▶ **Teks yang Ditampilkan**:
*****

Senin, 26 Januari 2015

Tiga Menteri Jokowi Diberi Nilai D

Tiga menteri dalam kabinet Jokowi-JK mendapat nilai D alias tidak lulus. Ketiga menteri tersebut adalah Menko Polhukam Tedjo Edhy Purdjianto, Menteri Hukum Dan HAM Yasona Laoly, dan Jaksa Agung Prasetyo.
"Saya sebagai dosen memberi nilai tidak lulus kepada ketiga menteri tersebut, tetapi belum drop out (DO)," kata pakar hukum pidana Universitas Indonesia (UI), Ganjar Laksmana Bonaparte di Jakarta, Minggu (25/1).
Sementara itu, Ketu Umum ILUNI FHUI, Melli Darsa pada keterangan pers di Jakarta, Minggu (25/1), mengatakan, Jokowi-JK hanya telah menyampaikan 5 program hukum yang disebut "Agenda Keadilan."
Kelima agenda itu yakni pemberantasan korupsi, penegakan dan perlindungan HAM, penegakan hukum lingkungan dan reformasi agraria, reformasi lmbaga penegak hukum, dan reformasi legislasi.
"Adapun dua prioritas kerja utama yang dikedepankan oleh Jokowi pada 5 Juni 2014, yakni penerbitan Perpres tentang Percepatan Izin Usaha, dan Perpres Antikorupsi," katanya.

*****

▶ **Data yang Ditampilkan**:
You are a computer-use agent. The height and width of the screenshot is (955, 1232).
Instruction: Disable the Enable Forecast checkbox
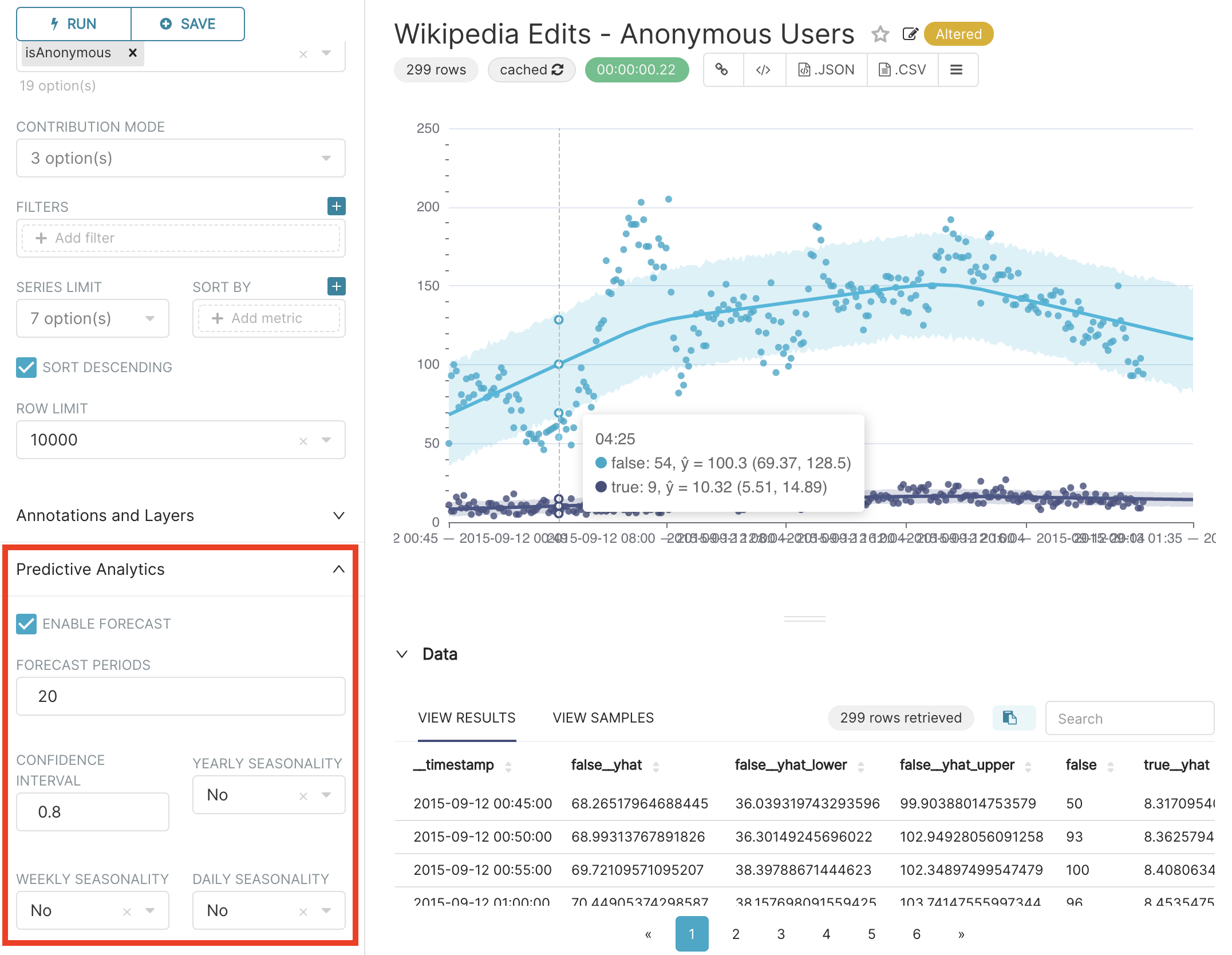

*****

▶ **Petunjuk**:
A. Tuliskan ulang dengan tepat bagian berita tentang nilai tiga menteri, mulai dari "Kelima agenda itu" dan berakhir pada "dan reformasi legislasi.".
B. Apakah pernyataan berikut sesuai dengan berita tentang nilai tiga menteri? Jawab ya atau tidak untuk masing-masing, lalu kutip kata-kata dari berita itu yang menjadi dasarnya: (i) Ganjar Laksmana Bonaparte menyatakan ketiga menteri sudah drop out; (ii) pemberantasan korupsi termasuk dalam lima program hukum "Agenda Keadilan"; (iii) Melli Darsa menyampaikan keterangan pers di Jakarta pada hari Senin.

▶ **Hasil Latihan**:
A.
Kelima agenda itu yakni pemberantasan korupsi, penegakan dan perlindungan HAM, penegakan hukum lingkungan dan reformasi agraria, reformasi lmbaga penegak hukum, dan reformasi legislasi.

B.
(i) Tidak: "tetapi belum drop out (DO)"
(ii) Ya: "Kelima agenda itu yakni pemberantasan korupsi"
(iii) Tidak: "Melli Darsa pada keterangan pers di Jakarta, Minggu (25/1)"